(Sesto Potere) – Bologna – 6 febbraio 2026 – Il Comune di Bologna, insieme al gruppo dei progettisti – prof. Majowiechi e ing. Dallavalle -, comunica di effettuaare regolarmente sopralluoghi a Cesena, presso lo stabilimento della Trevi Spa, per controllare lo stato di adeguamento delle macchine di Pisa e il loro funzionamento.
Nell’ambito di tale attività, è previsto per oggi un incontro organizzato da tempo insieme al gruppo di lavoro, ai membri della control room e ai professionisti della società SOCOTEC, che gestiscono il monitoraggio delle torri, e ad alcuni professori dell’Università di Bologna, che seguono il modello di calcolo della torre, per effettuare le prove di collaudo.
Nel dettaglio, verranno eseguite le prove di sollevamento zavorre e intensificazione del tiro delle macchine di tiro.
L’incontro sarà occasione di un confronto scientifico con le società che gestiscono il monitoraggio di tutti i sensori delle due torri e i membri della control room, per disporre eventuali migliorie alla piattaforma di controllo e monitoraggio delle due macchine di tiro, utili per il controllo puntuale durante il “tiro controllato” della torre Garisenda, secondo le prescrizioni ingegneristiche di progetto.
“Le attività delle quali stiamo parlando – spiega l’assessore ai Lavori Pubblici Simone Borsari – sono attività pianificate che prevedono la partecipazione di decine di professionisti, tecnici e studiosi di elevata competenza, oltre allo stanziamento di importanti risorse economiche nell’ordine di milioni di euro. Il fatto che la sottosegretaria al ministero della Cultura, Lucia Borgonzoni ritenga invece che sia merito di qualche sua esternazione saltuaria alla stampa, la dice lunga non solo su quanto poco conosca il lavoro del Comune di Bologna, ma anche di quanto ignori la complessità di questo intervento. Cosa che ovviamente, dato il ruolo che ricopre, non può che dispiacerci”.

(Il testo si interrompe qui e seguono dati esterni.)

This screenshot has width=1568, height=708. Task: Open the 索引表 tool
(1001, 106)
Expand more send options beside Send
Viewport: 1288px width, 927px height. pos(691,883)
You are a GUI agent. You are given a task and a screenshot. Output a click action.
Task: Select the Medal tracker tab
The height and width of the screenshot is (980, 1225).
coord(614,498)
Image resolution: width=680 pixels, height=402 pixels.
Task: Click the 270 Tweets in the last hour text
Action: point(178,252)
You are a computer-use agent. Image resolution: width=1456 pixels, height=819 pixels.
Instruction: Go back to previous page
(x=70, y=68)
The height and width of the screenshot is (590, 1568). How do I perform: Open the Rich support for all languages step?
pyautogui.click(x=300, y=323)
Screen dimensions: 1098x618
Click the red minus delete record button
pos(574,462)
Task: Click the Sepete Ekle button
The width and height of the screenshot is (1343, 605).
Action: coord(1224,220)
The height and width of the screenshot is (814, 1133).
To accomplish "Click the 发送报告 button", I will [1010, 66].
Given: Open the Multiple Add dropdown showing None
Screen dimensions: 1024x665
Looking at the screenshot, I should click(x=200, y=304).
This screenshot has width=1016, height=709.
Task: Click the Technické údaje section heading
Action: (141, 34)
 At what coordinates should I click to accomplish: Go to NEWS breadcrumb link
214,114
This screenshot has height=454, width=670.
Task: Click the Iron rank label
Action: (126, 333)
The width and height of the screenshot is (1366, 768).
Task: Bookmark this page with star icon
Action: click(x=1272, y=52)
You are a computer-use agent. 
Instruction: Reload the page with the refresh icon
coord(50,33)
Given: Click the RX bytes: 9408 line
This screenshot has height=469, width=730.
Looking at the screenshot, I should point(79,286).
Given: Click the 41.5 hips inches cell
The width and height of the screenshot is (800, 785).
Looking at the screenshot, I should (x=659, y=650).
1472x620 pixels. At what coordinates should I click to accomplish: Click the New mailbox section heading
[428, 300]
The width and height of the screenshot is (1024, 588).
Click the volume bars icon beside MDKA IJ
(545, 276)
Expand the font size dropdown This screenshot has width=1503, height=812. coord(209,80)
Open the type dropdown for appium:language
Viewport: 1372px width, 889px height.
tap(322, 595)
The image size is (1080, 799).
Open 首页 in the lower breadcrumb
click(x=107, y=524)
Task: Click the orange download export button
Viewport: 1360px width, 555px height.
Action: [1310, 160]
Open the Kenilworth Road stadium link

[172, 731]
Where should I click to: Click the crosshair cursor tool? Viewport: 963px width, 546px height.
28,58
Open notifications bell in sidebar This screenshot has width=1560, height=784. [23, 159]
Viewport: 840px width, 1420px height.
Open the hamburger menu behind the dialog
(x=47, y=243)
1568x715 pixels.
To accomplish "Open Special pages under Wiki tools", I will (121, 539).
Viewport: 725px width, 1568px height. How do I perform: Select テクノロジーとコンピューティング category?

La replica dell’assessore segue alcune dichiarazioni della sottosegretaria Borgonzoni che aveva auspicato la creazione di un tavolo nazionale che sia dedicato alla messa in sicurezza della torre Garisenda e, per ultimo, aveva anticipato alla stampa i contenuti dell’incontro di oggi per il collaudo da parte del Comune dei tralicci che dovranno essere messi a difesa della torre.